▶ _Task goal_
Output the line with "Given: Click the bookmark icon to add to list" and every line below it until the listing ends, exactly as written and with nothing added.

▶ _Material for this exercise_
--------------------

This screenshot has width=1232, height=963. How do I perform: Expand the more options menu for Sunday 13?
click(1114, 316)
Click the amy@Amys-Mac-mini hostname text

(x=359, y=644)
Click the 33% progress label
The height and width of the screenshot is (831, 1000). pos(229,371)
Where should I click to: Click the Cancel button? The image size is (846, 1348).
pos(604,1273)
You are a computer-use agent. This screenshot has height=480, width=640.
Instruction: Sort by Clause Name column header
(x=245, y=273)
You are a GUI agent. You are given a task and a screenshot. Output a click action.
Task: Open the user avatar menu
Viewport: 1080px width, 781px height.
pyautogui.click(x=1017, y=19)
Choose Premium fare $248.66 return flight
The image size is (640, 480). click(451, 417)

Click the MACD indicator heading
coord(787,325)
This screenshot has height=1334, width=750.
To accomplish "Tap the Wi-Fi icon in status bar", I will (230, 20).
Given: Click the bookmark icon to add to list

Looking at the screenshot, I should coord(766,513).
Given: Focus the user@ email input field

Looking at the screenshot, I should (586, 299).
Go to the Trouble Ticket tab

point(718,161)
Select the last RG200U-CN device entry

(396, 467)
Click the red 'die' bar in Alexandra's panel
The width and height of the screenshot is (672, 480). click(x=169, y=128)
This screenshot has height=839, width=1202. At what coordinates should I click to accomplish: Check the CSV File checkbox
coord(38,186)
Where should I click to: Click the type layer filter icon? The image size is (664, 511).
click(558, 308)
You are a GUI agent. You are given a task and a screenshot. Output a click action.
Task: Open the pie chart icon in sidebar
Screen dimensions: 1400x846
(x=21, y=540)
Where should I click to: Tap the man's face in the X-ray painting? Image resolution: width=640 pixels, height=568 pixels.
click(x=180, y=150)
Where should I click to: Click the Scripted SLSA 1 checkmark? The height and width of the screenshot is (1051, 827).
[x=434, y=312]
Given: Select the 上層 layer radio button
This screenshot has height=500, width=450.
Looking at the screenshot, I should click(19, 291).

--------------------

▶ _Expected answer_
Given: Click the bookmark icon to add to list

Looking at the screenshot, I should coord(766,513).
Given: Focus the user@ email input field

Looking at the screenshot, I should (586, 299).
Go to the Trouble Ticket tab

point(718,161)
Select the last RG200U-CN device entry

(396, 467)
Click the red 'die' bar in Alexandra's panel
The width and height of the screenshot is (672, 480). click(x=169, y=128)
This screenshot has height=839, width=1202. At what coordinates should I click to accomplish: Check the CSV File checkbox
coord(38,186)
Where should I click to: Click the type layer filter icon? The image size is (664, 511).
click(558, 308)
You are a GUI agent. You are given a task and a screenshot. Output a click action.
Task: Open the pie chart icon in sidebar
Screen dimensions: 1400x846
(x=21, y=540)
Where should I click to: Tap the man's face in the X-ray painting? Image resolution: width=640 pixels, height=568 pixels.
click(x=180, y=150)
Where should I click to: Click the Scripted SLSA 1 checkmark? The height and width of the screenshot is (1051, 827).
[x=434, y=312]
Given: Select the 上層 layer radio button
This screenshot has height=500, width=450.
Looking at the screenshot, I should click(19, 291).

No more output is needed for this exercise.